Anna lives with her father, a farmer, in Kwale, Kenya.
Her mother does not live with them, and Anna has had to deal with issues, such as getting her first period, on her own.
Anna's school supports girls by giving them sanitary towels to use only when in school, with the assumption that parents will provide the rest when the child gets home. This has not been the case for Anna.
She has never had the courage to ask her father to buy her sanitary towels - it is not something he expects to deal with. Instead, Anna is forced to skip lunch for a whole week to save the thirty shillings he gives her, to be able to buy sanitary towels.

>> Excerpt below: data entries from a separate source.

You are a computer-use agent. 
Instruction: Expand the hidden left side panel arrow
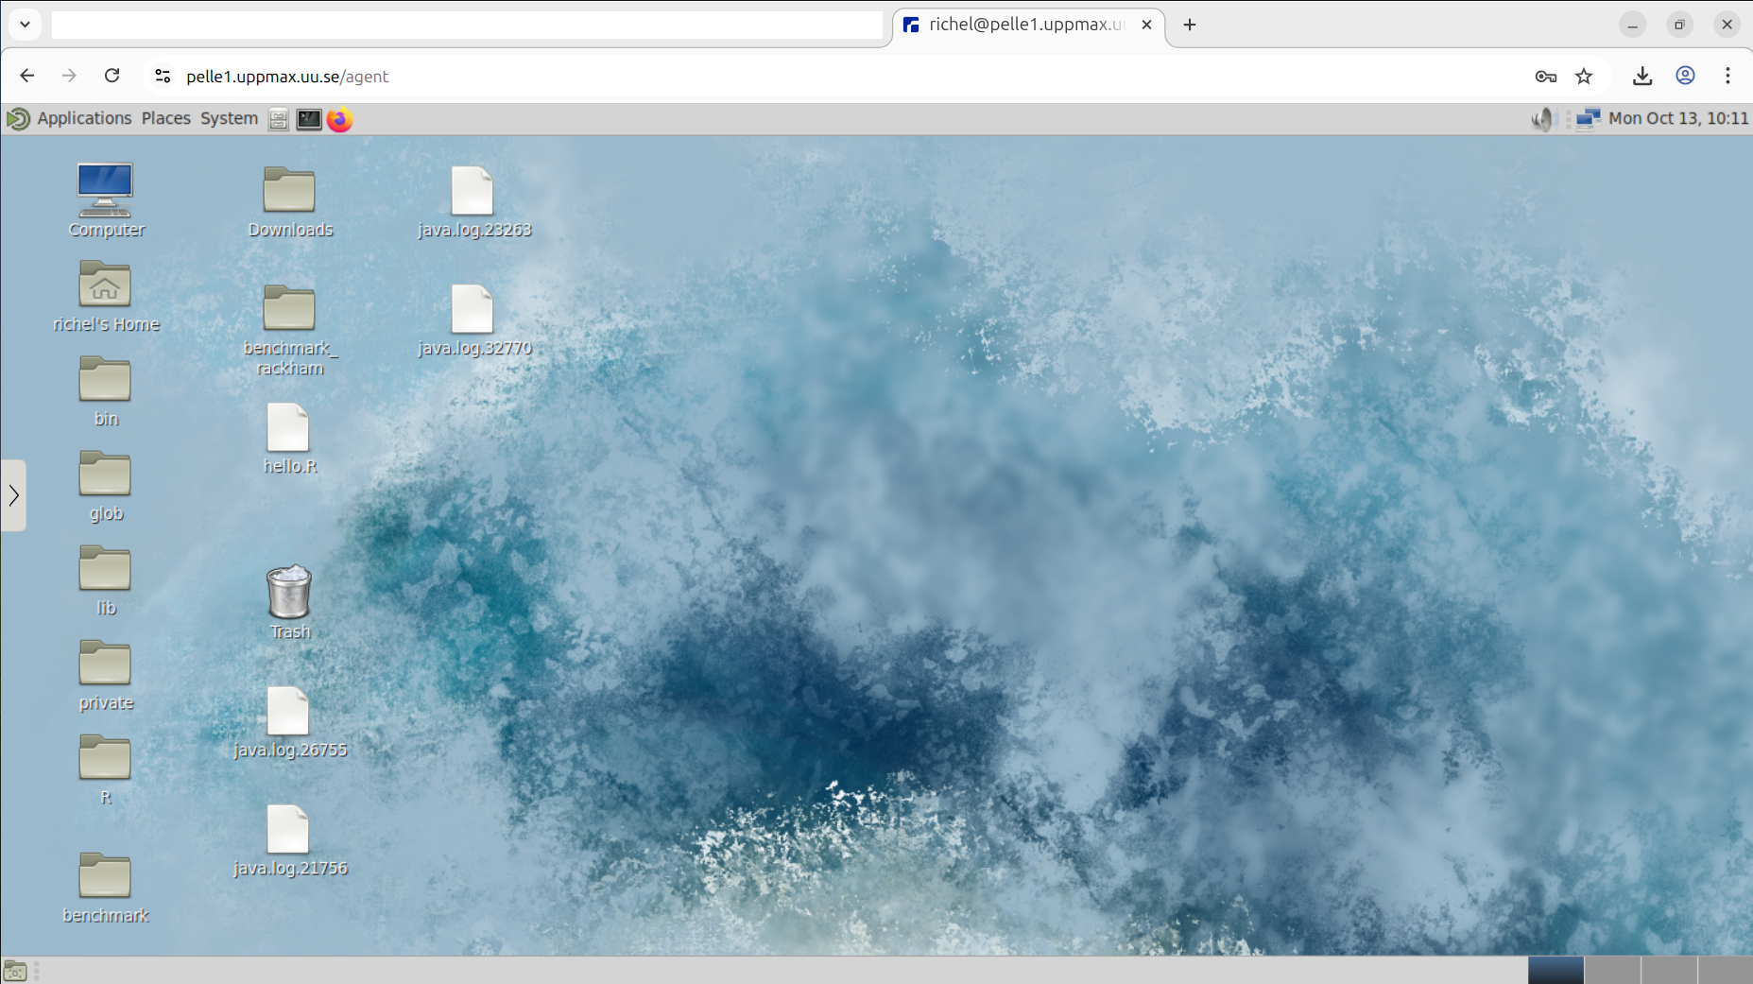point(13,494)
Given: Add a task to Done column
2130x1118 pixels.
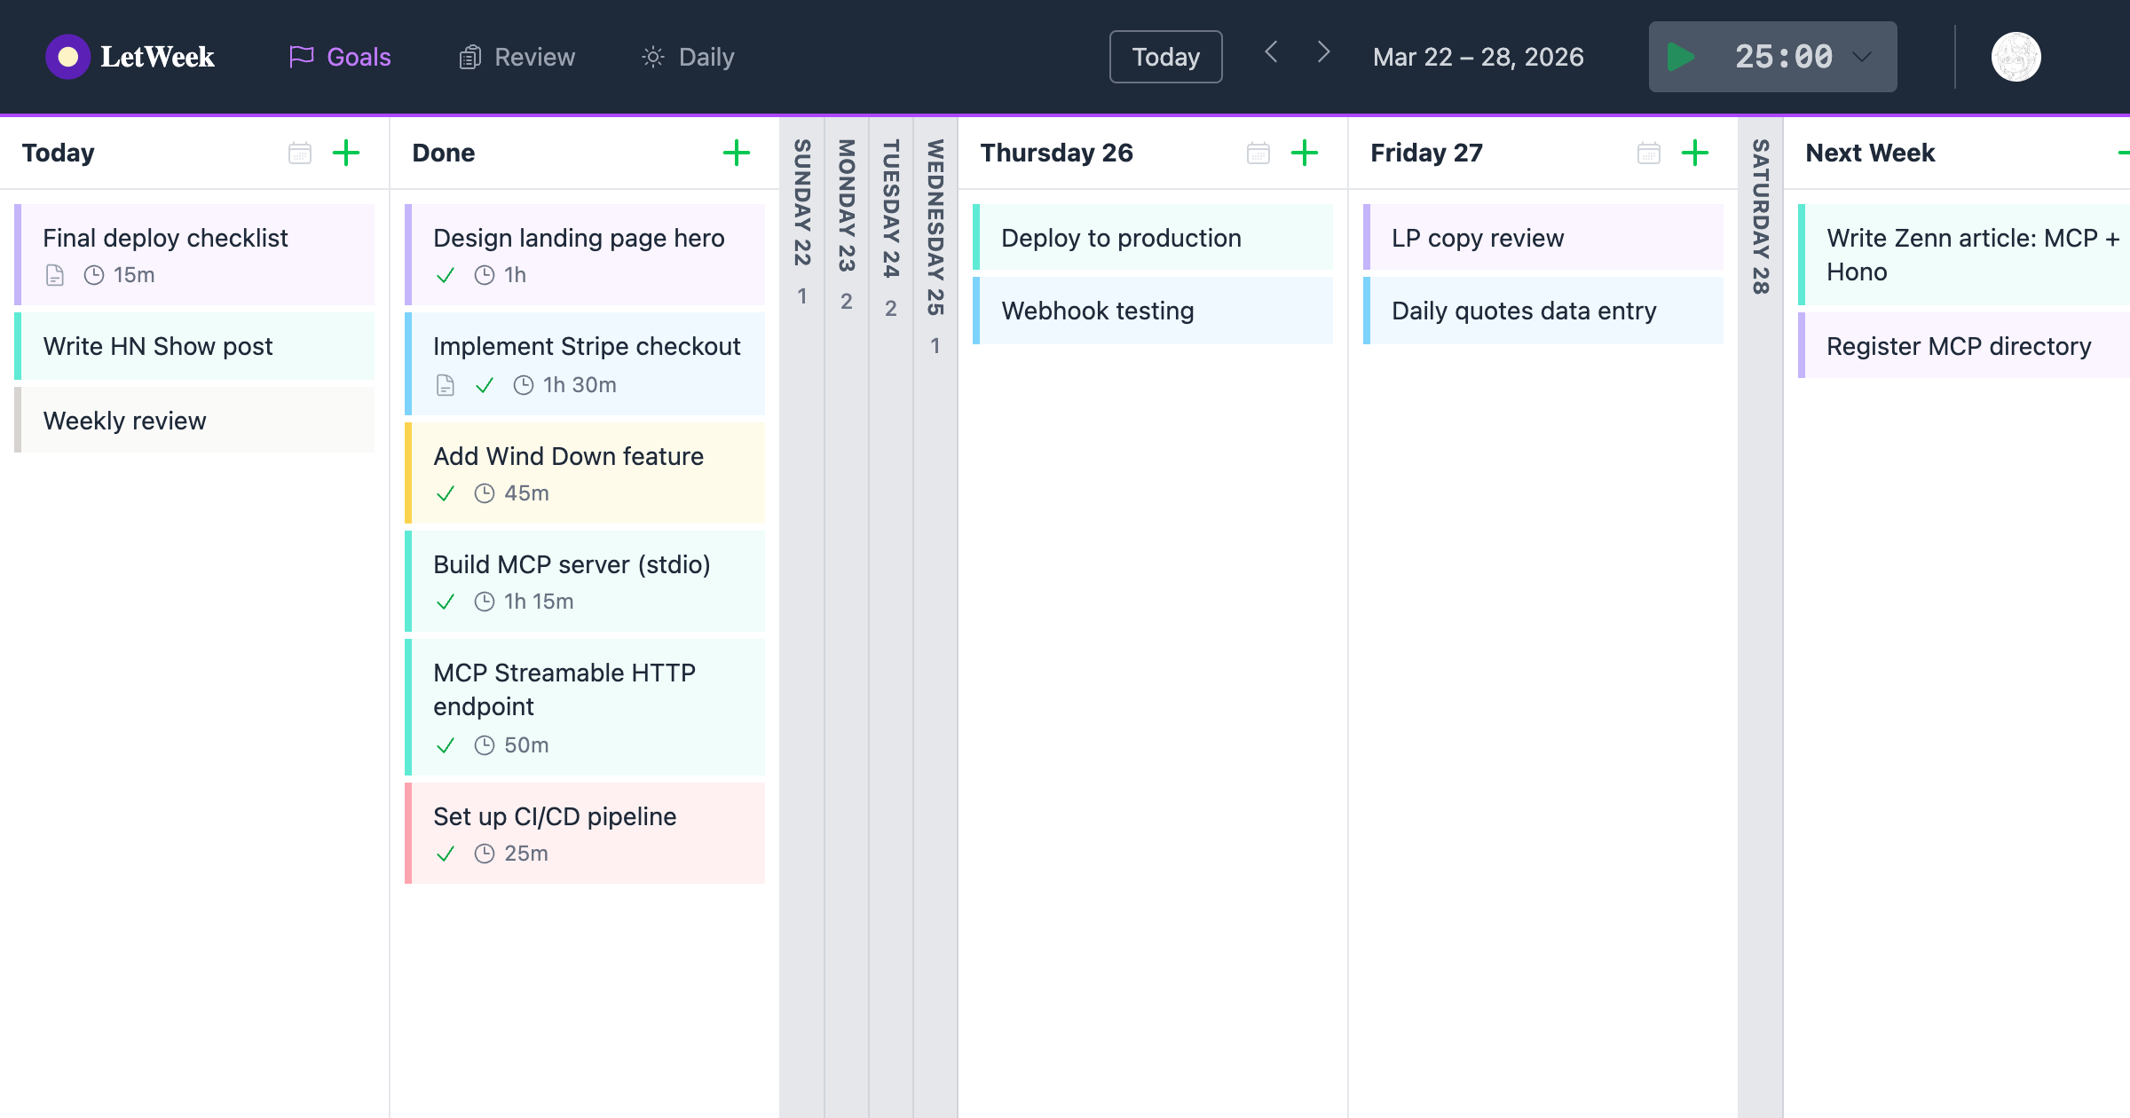Looking at the screenshot, I should (737, 153).
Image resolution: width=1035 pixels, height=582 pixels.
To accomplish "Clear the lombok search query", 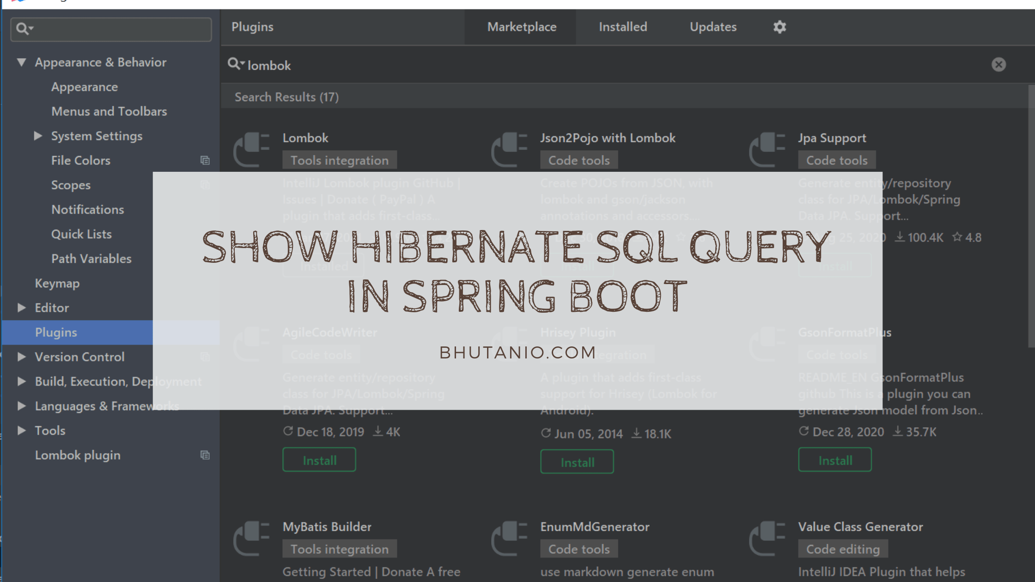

“When in school, I have to send my friend to borrow sanitary towels from the teacher because sometimes I feel embarrassed that the teacher may notice that I am in my periods. But when my friend is absent and I need the sanitary towels, I have to gather courage and go borrow from the teacher directly. But this is not always easy.”
When girls do not have access to sanitary towels and places to wash, getting their period can be a humiliating time. They worry about being teased, and are often forced to risk infection using dirty rags, or miss school. This is not something that any girl should have to think about.
Anna is working hard to get a scholarship in secondary education. She hopes to become a doctor in the future. Thanks to donations from our supporters, we have been able to provide Anna with sanitary towels so that she doesn't have to choose between eating or being able to go to school on her period.
It is Anna's dream that girls will be able to live their lives without their periods getting in the way. We're working to ensure this dream becomes a reality.